TÜRK MİTOLOJİSİ'NDE KUŞLAR

 





Türk Mitolojisi'nde kuşlar bir totem olarak yer almazlar. 24 Oğuz boyu sıralanırken her dört boy için bir kuşun ongon olarak belirtilmesinde Moğol tesirini sezmek mümkündür. Çünkü bir orman kavmi olan Moğollar, aslında 'asalak' ekonomiye bağlı, ailede ana hukukunun hakim olduğu, aynı zamanda 'totem' telakkisi içinde yaşayan bir topluluktu. 'Ongon' sözünün kökü 'ong' Türkçeyse de, tabir olarak 'ongon' Türkçe değildir ve gerçekte de Moğollardan önceki Türk dili vesikalarının hiçbirinde geçmemektedir. Cami'üt-tevarih'te Oğuz boylarının ongonları olarak gösterilen kuşlar da Moğol tesirinden  önceki devirlerde,  aynı Oğuz  boyları listesini veren  Kaşgarlı Mahmut'un eserinde (burada Reşid'üd-din'deki damgalar aynen mevcut olduğu halde) yoktur.
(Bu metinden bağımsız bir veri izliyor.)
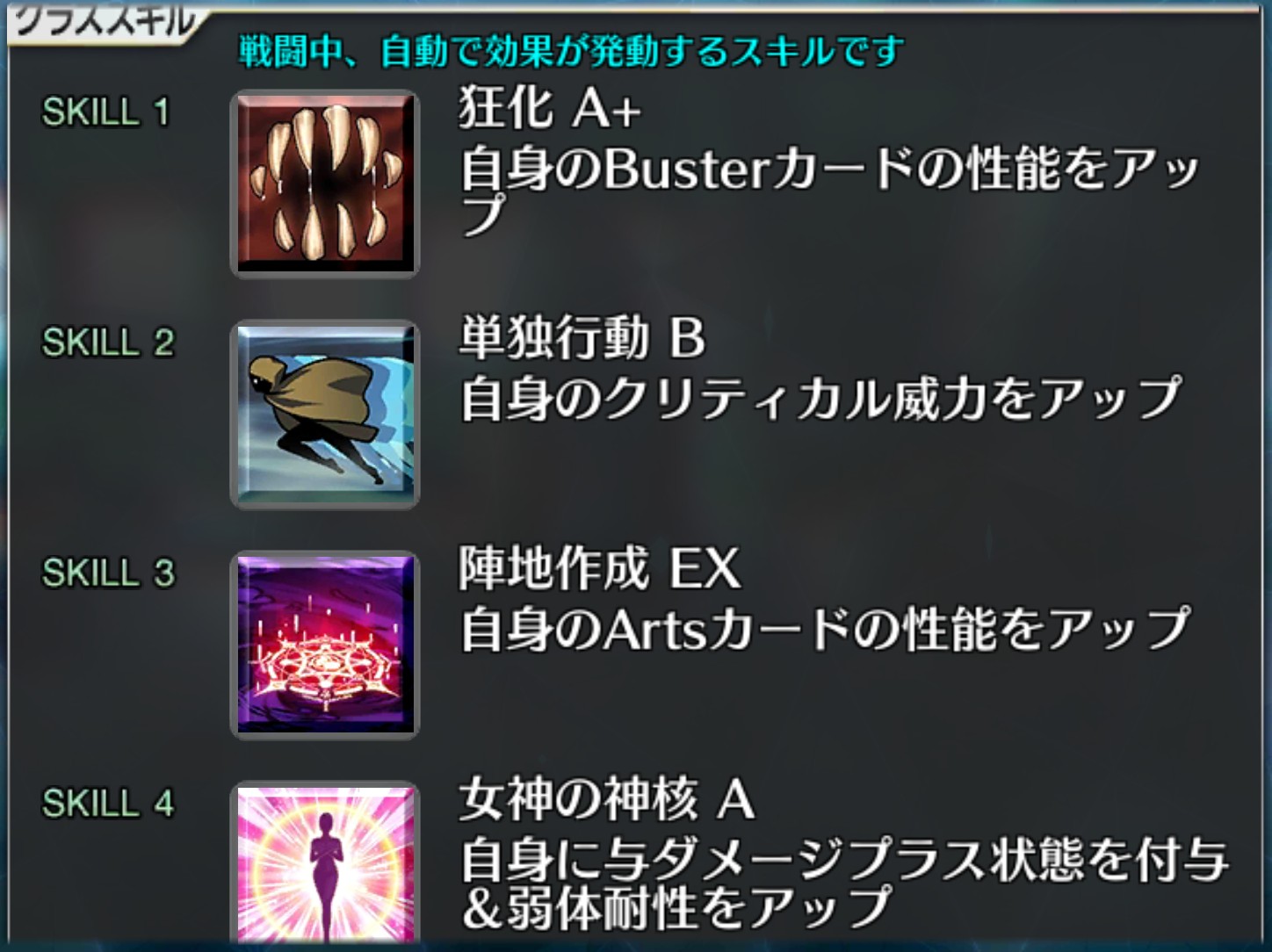
Task: Click the cyan auto-activation skill notice text
Action: (x=571, y=52)
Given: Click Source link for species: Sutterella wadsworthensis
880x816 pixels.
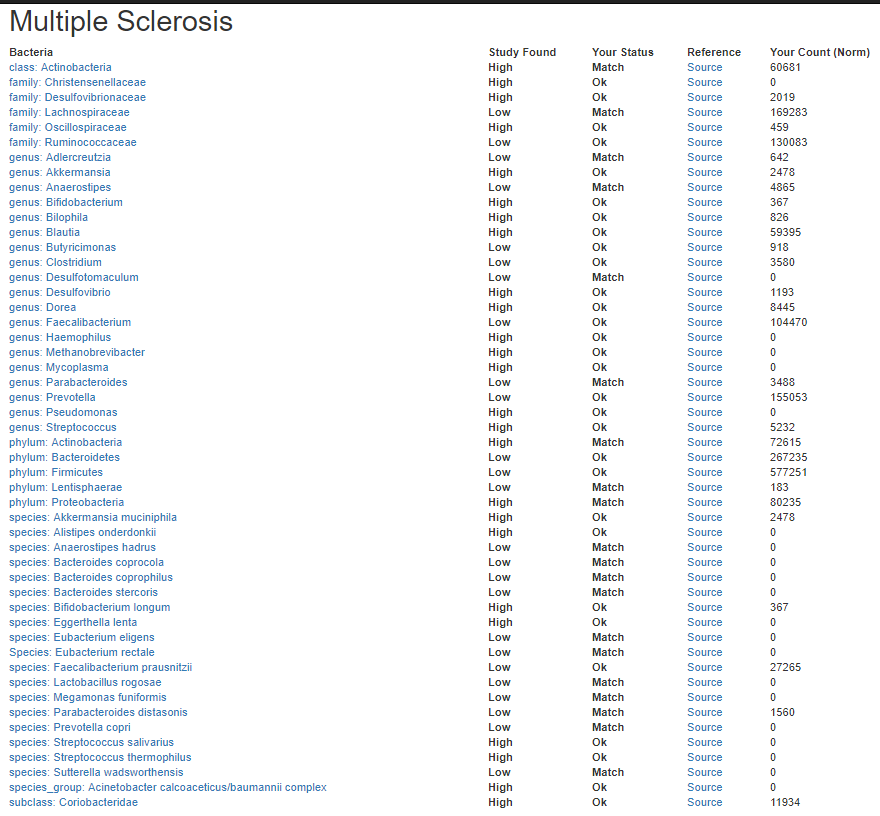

Burada ongonun totem anlamı değil arınal sembol anlamı geçerlidir. Çünkü gerek Reşid'üd-din'in eserinde, gerekse Ebulgazi Bahadır Han'ın Seeere-i Terakkime'sinde ongon olarak belirtilen kuşlar, Oğuz boylarının kaynağı, tatemi olarak kabul ettikleri varlıklar değil, yalnızca bir arına olarak benimsedikleri kuşlardır. Her boyun kendisinin tanınmasını sağlayacak bir arına/ simge olarak bayrağında bulundurduğu kuşu vardır.

Şunkar: Kayı Boyu 

Ügi: Bayat Boyu

Köykenek:  Alka evli  Boyu 

Göbek Sarı Kuşu: Kara evli Boyu 

Turumtay: Yazır Boyu

Kırgu Kuşu:  Yapar  Boyu 

Kızıl Kaçıgay: Dodurga Boyu 

Köçken: Döger Boyu

Cure Laçin: Avşar Boyu 

Sarıca: Kızık Boyu 

Bahri: Beg Dili Boyu

Su Bürkütü: Karkın Boyu 

Ala Toğanak: Becene Boyu 

Buğdayık: Çavuldur Boyu 

Humay: Çepni Boyu 

Bürküt:   Salur  Boyu 

Encari: Eymür Boyu 

Yagubay: Bügdüz Boyu 

Toygun: Yıva Boyu

Cure Doğan: Kınık Boyu


Çin kaynaklarına göre içlerinde Türklerin de bulunduğu kuzeyli göçebelerin bayraklarında yırtıcı kuş, ayı, kaplan gibi motifler de görülüyordu. Bir totem olmasa da bir doğanın Kırgızlardan bir kabilenin türemesini sağladığına dair efsane vardır. Bu efsaneye göre, "Kırgız kabilelerinden  birinin bir atası ve bu atanın da üç karısı varmış. Bu üç kadından en küçüğü gece uyurken bir rüya görmüş. Çadıra bir avcı doğan gelmiş ve yatağının etrafında uçarak dolaşmış. Sonunda nasıl olmuşsa kadın gebe kalmış. Bu Kırgız kabilesini idare eden reislerin hepsi de bu küçük kadının soyundan gelirlermiş:'


Yaratılış destanlarından Yakutların "Balıkçıl ve Yaban ördeği Efsanesi"nde, Ana Yaratıcı bir dünya yaratmaya karar verir ve ana maddesi toprak olacak bu yaratma olayında kırmızı boyunlu balıkçılla yaban ördeğini denizin dibinden toprak getirmeleri için görevlendirir. Yaban ördeği denizin dibinden toprakla döner ve Ana Yaratıcı bu toprakla dünyayı yaratır. Balıkçılsa denizin dibinden toprak getiremediği için Ana Yaratıcı tarafından cezalandırılır; yeryüzünden kovulur ve suda yaşamaya mahkum edilir. Yakutların bir başka yaratılış destanında denizin dibinden toprak çıkarma görevi, Tanrı tarafından şeytana verilir. Şeytan, bir kırlangıç olarak denizin dibine  dalar ve toprağı çıkarır.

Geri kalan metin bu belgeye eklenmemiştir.